(ZIEL DER AUFGABE):
Führe bitte den Text über Polens Konfrontationskurs gegenüber der EU nach seinem letzten Satz weiter.

(TEXTABSCHNITT):
:::::

Und doch sendet Gabriel eine verdeckte Botschaft an Waszczykowski: Die EU kann sich in der Brexit-Ära nur aus der Krise ziehen, wenn sich alle zusammenraufen. In letzter Zeit kamen aber aus Polen vor allem Provokationen. Neuester Querschläger: Warschau benennt einen eigenen Kandidaten für das Amt des EU-Ratspräsidenten. Der relativ unbekannte Europaabgeordnete Jacek Saryusz-Wolski soll gegen den polnischen Amtsinhaber Donald Tusk antreten. Polens Ministerpräsidentin Beata Szydlo machte in einem Brief an die EU-Regierungschefs massiv Front gegen Tusks Wiederwahl. Ein Affront gegen das bisher in der Gemeinschaft gepflegte Konsensprinzip.

Tusk hat zwar auf dem heute in Brüssel stattfindenden EU-Gipfel eine qualifizierte Mehrheit von 55 Prozent der stimmberechtigten Länder so gut sie sicher. Dennoch setzt Polen ein Zeichen: In Zeiten, in denen sich die EU in einer Phase der Neuorientierung befindet, spielt man die nationale Karte. Die rechtskonservative Marschroute der seit 2015 regierenden PiS-Partei hat in Brüssel ohnehin zu großer Verärgerung geführt. So hat die Regierung die Arbeitsweise des Verfassungsgerichts derart verändert, dass sie durch die Richter nicht mehr ordentlich kontrolliert werden kann. Zudem ernennt die Regierung die Chefs der Rundfunkstationen. Die EU-Kommission hat daraufhin ein Verfahren gegen Warschau eingeleitet, beißt sich aber bislang im bürokratischen Pingpong-Spiel die Zähne aus.

:::::

(GEGEBENE INFORMATIONEN):
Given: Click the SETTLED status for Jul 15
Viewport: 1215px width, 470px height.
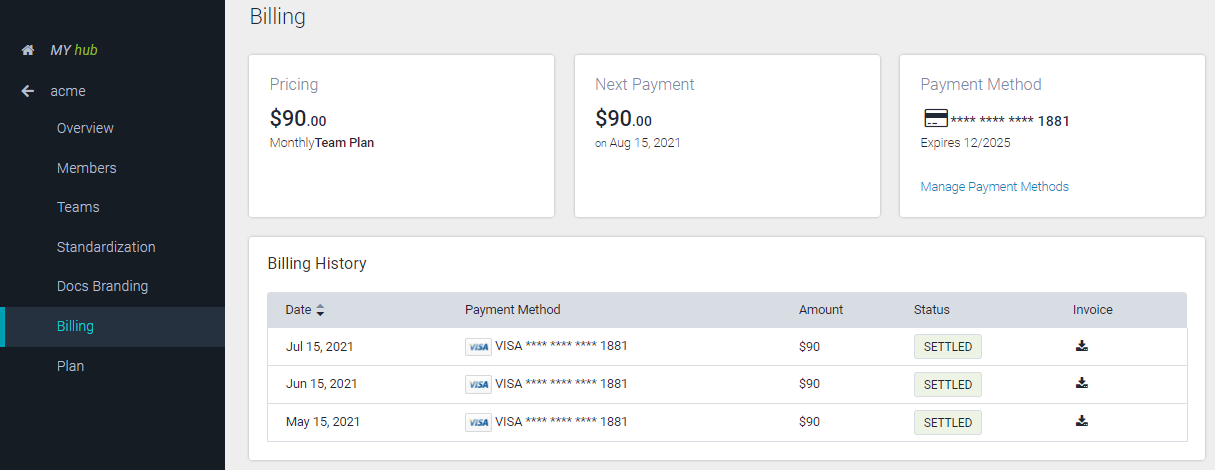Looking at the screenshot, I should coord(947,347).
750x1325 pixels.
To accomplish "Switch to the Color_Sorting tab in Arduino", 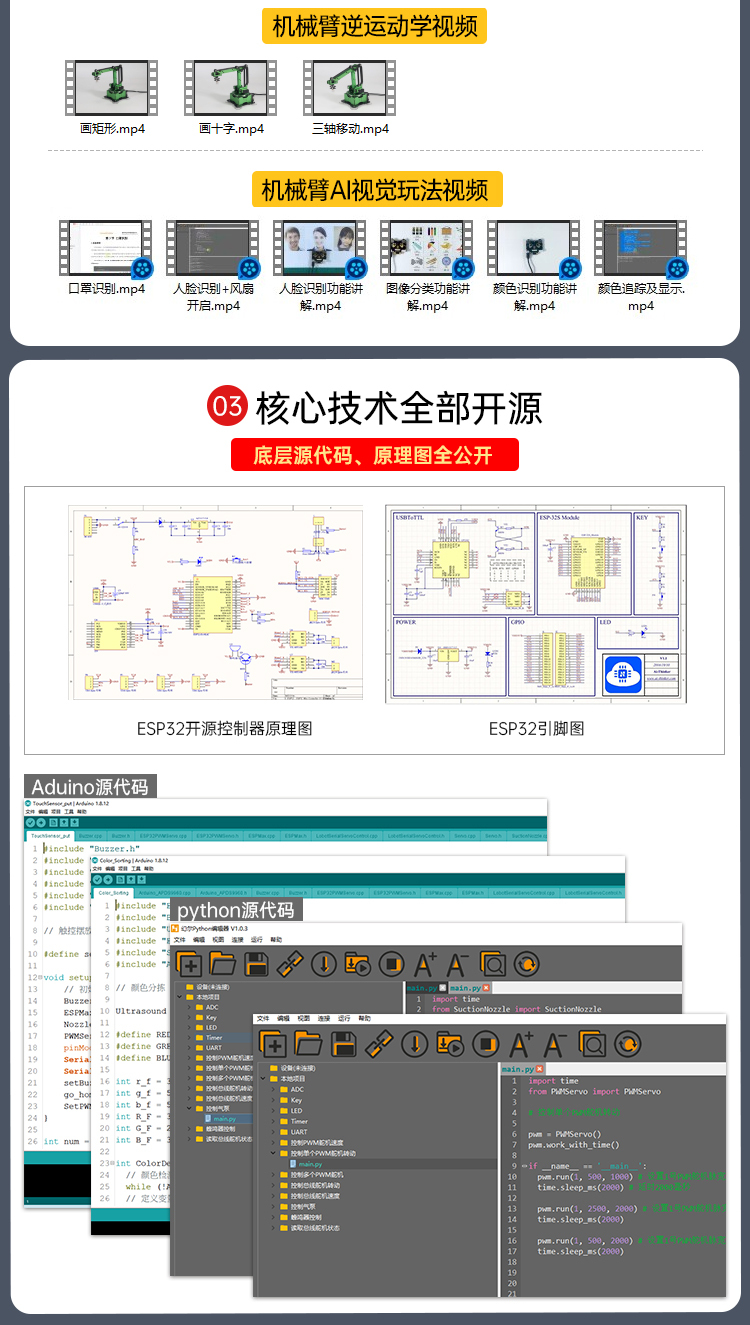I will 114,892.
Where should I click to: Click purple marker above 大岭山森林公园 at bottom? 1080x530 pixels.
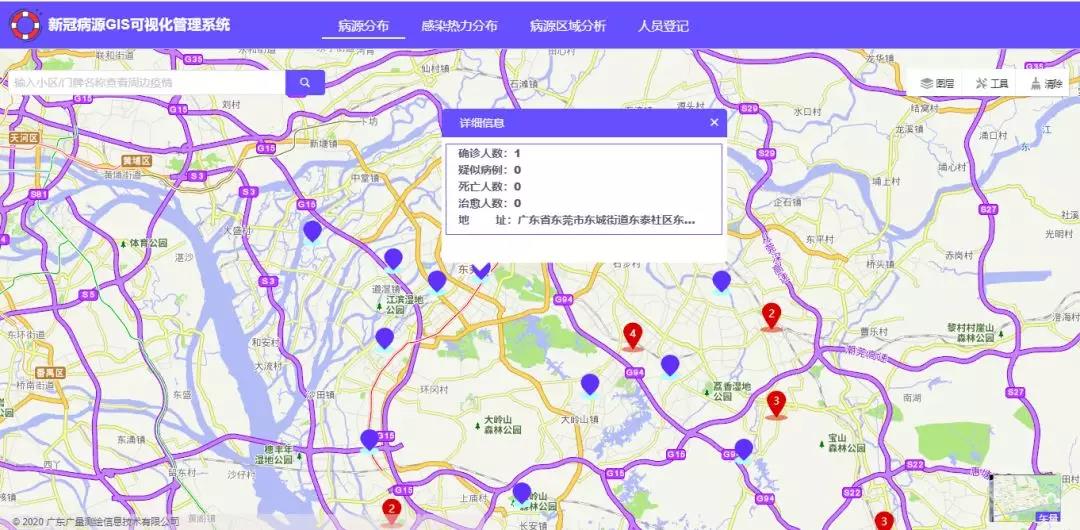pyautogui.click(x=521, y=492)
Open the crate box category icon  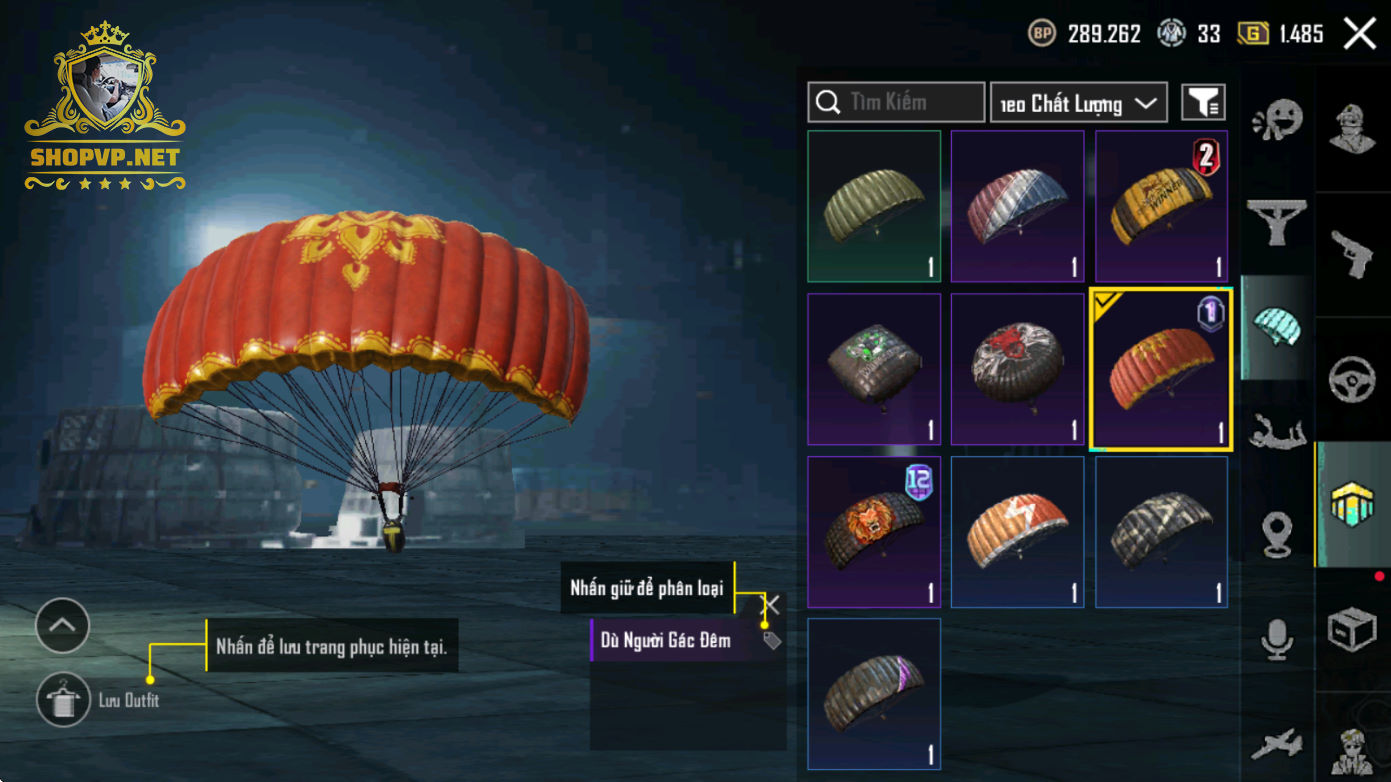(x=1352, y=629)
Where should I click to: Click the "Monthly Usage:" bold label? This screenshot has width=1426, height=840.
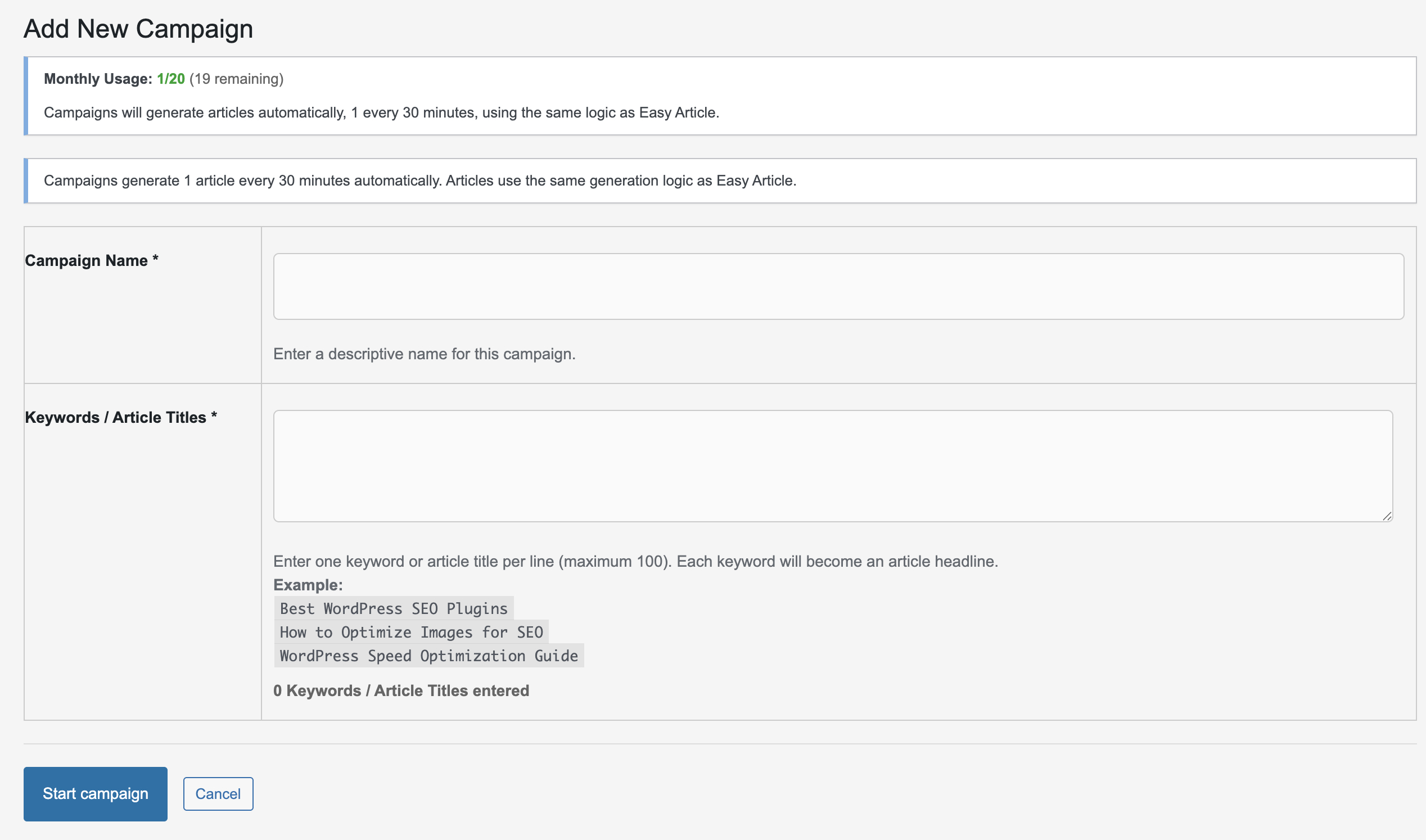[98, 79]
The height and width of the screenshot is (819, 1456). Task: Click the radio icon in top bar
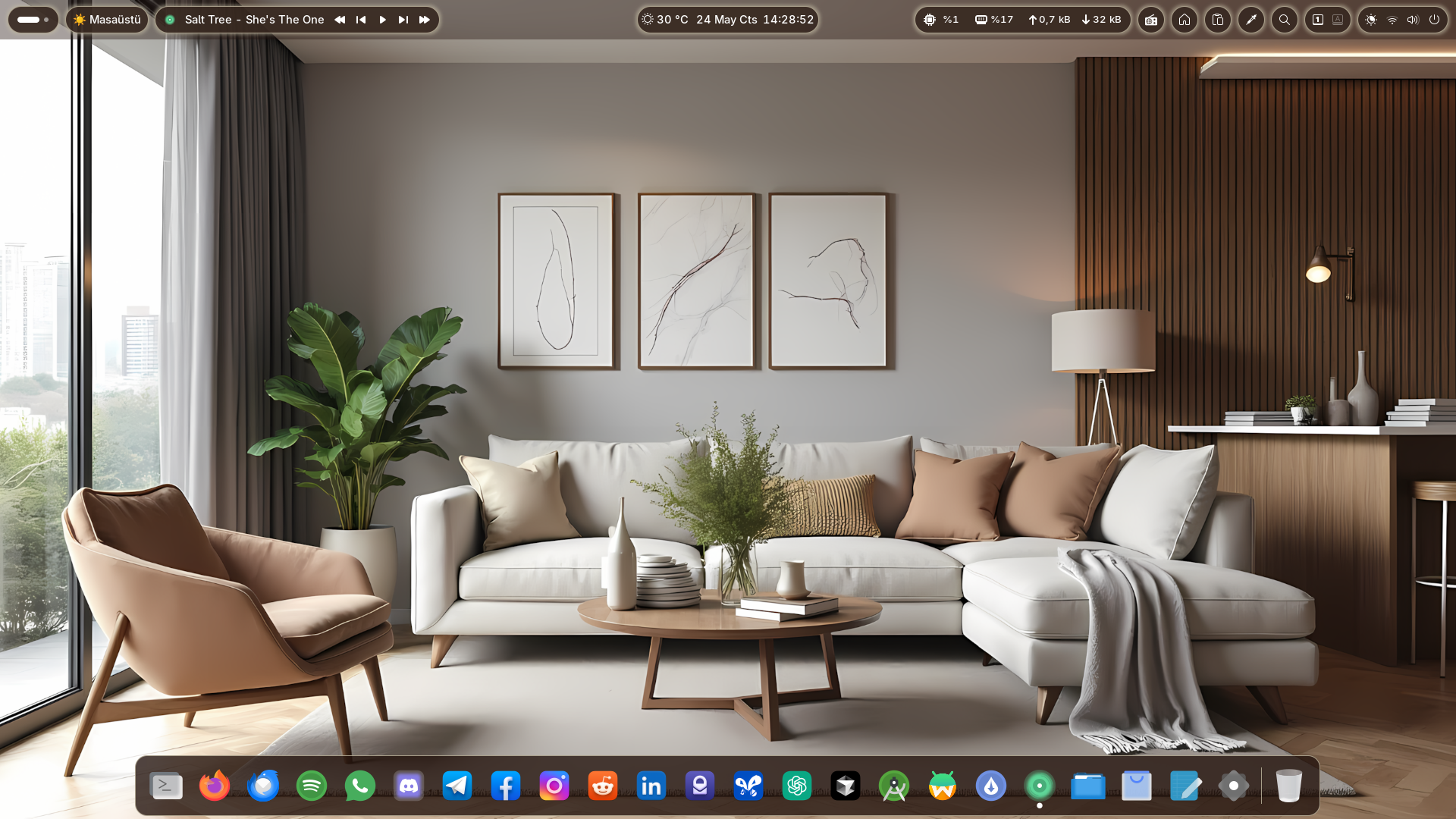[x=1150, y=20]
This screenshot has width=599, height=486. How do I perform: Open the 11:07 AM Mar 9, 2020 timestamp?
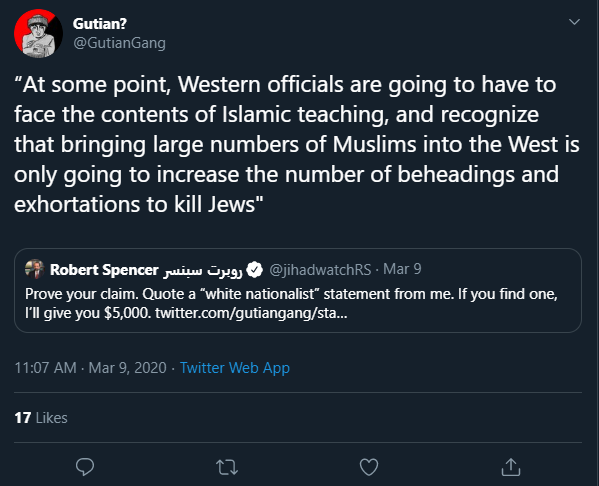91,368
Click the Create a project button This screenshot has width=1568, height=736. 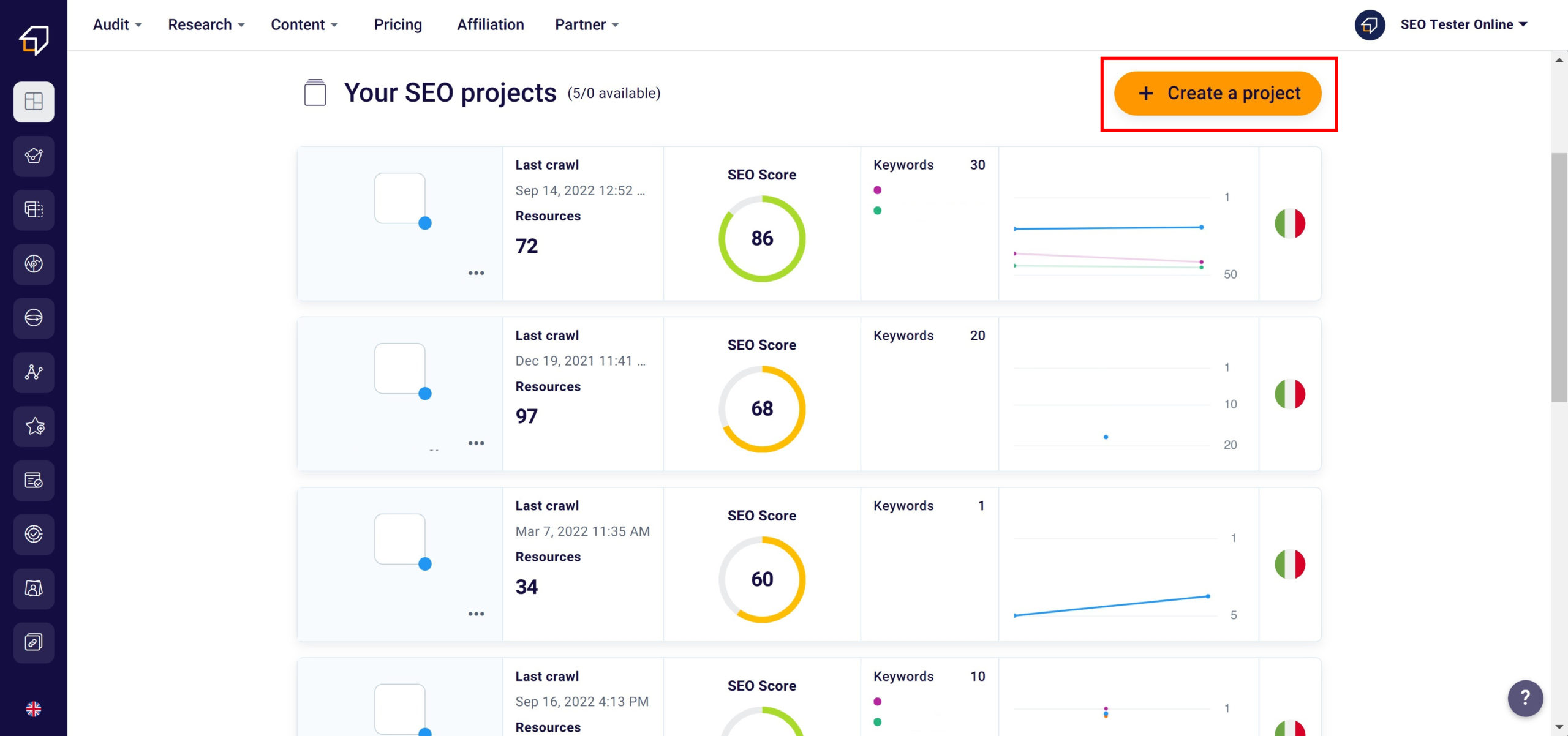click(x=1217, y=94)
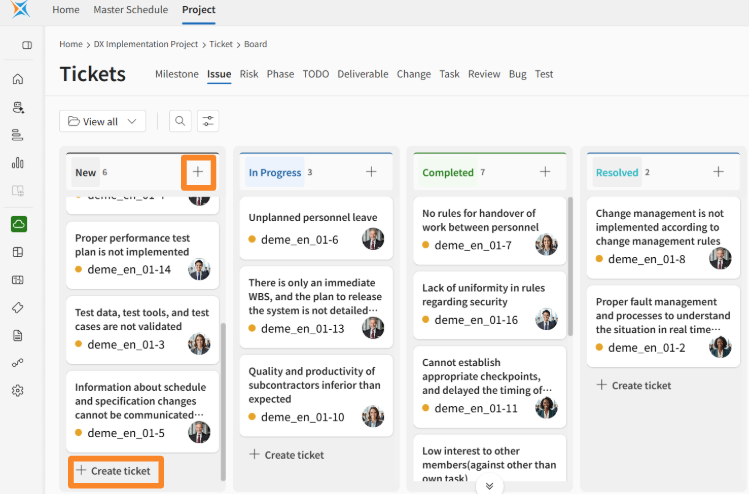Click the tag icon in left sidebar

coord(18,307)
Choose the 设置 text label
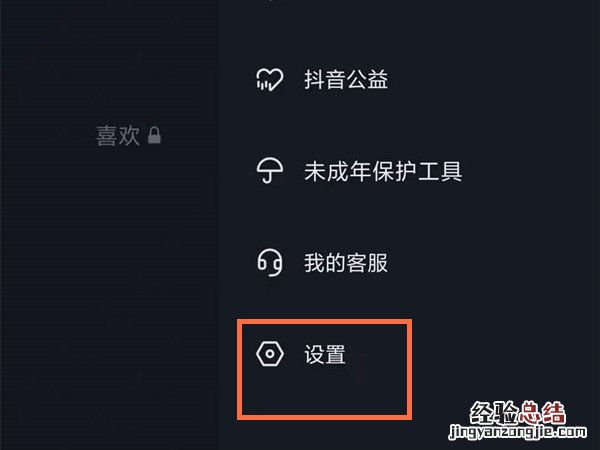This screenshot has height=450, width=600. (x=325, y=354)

:::::

(ANTWORT ZUR AUFGABE):
EU-Justizkommissarin Vera Jourova hat nun die Finanzkeule Richtung Warschau geschwungen. EU-Fördergelder solle es künftig nur bei einem gewissen Niveau an Rechtsstaatlichkeit geben. Gabriel lehnt dies ab: „Ich halte nichts von Drohgebärden.“ Immerhin ein versöhnliches Signal zum Abschluss des Besuchs.